Aliments, logements et voyage
Pendant ce temps, la guerre en Ukraine et l’augmentation du prix des intrants ont continué de gonfler le prix du panier d’épicerie. De 9,4 % en juin, la hausse sur 12 mois du prix des aliments était rendue à 9,9 % le mois dernier, mais était plus élevée encore pour les fruits frais (11,7 %), le café et le thé (13,8 %) et les œufs (15,8 %).
Du côté du logement, l’indice du coût de l’intérêt hypothécaire (+1,7 %) s’est accru pour la première fois depuis septembre 2020, reflétant la hausse des taux d’intérêt décrétée par la Banque du Canada. Le ralentissement du marché immobilier s’est néanmoins traduit par une diminution de la hausse annuelle du coût d’un logement en propriété (de 6,7 % à 6,3 %), alors que celle du coût d’un loyer s’est accélérée (de 4,3 % à 4,9 %).
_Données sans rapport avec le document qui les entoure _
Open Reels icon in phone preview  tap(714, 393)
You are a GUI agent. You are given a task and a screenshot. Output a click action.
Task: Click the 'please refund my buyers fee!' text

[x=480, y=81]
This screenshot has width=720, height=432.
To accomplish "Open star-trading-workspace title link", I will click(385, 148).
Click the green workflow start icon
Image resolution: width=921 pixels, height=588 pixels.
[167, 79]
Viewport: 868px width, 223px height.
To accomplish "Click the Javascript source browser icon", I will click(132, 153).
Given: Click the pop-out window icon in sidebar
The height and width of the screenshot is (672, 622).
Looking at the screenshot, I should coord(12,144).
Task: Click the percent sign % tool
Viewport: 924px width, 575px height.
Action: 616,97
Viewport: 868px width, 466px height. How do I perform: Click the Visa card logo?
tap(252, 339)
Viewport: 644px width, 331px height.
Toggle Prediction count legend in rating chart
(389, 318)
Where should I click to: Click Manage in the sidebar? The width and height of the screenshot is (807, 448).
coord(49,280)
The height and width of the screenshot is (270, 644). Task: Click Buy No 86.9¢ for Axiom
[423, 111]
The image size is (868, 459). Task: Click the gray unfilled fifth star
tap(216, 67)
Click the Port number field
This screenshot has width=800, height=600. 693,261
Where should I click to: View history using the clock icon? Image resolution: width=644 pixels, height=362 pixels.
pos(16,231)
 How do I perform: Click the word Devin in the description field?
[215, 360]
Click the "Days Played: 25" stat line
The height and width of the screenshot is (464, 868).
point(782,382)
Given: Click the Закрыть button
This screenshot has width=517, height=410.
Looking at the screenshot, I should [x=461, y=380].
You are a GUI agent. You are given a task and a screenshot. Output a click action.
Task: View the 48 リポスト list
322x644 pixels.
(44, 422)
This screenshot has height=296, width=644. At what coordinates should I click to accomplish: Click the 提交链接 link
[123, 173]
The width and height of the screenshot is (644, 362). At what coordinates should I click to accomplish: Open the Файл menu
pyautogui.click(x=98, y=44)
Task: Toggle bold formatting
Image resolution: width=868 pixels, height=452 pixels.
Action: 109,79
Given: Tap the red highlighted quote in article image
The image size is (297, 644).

Signe de l’assouplissement des règles sanitaires et de la soif de nouveaux horizons des consommateurs, les tarifs aériens se sont accrus de 25 % en seulement un mois, alors que les prix de l’hébergement des voyageurs ont progressé de presque 50 % en un an et que la hausse annuelle du prix des aliments achetés au restaurant a continué de s’accélérer (7,3 %). À l’inverse, le prix des équipements vidéo ou informatiques a diminué depuis un an (-7,3 %).
Rattrapage salarial… au Québec
Établi chaque mois, l’IPC est calculé en fonction d’un panier de 700 biens et services dont le poids relatif a été fixé en fonction des habitudes de consommation des Canadiens. En moyenne, constate Statistique Canada, la hausse des prix sur 12 mois (7,6 %) a continué d’être supérieure à la hausse du salaire horaire moyen des travailleurs canadiens (5,2 %).
Ce n’est toutefois pas le cas au Québec, où l’inflation a été légèrement inférieure à la moyenne canadienne en juillet (7,3 %) et la hausse des salaires, nettement plus forte (8,1 %).
Ce rattrapage des salaires sur l’inflation est le signe que la pénurie de main-d’œuvre oblige de plus en plus les employeurs à desserrer les cordons de leurs bourses, avait observé en juin Statistique Canada, mais aussi que les travailleurs sont en train de se déplacer vers les emplois les plus payants.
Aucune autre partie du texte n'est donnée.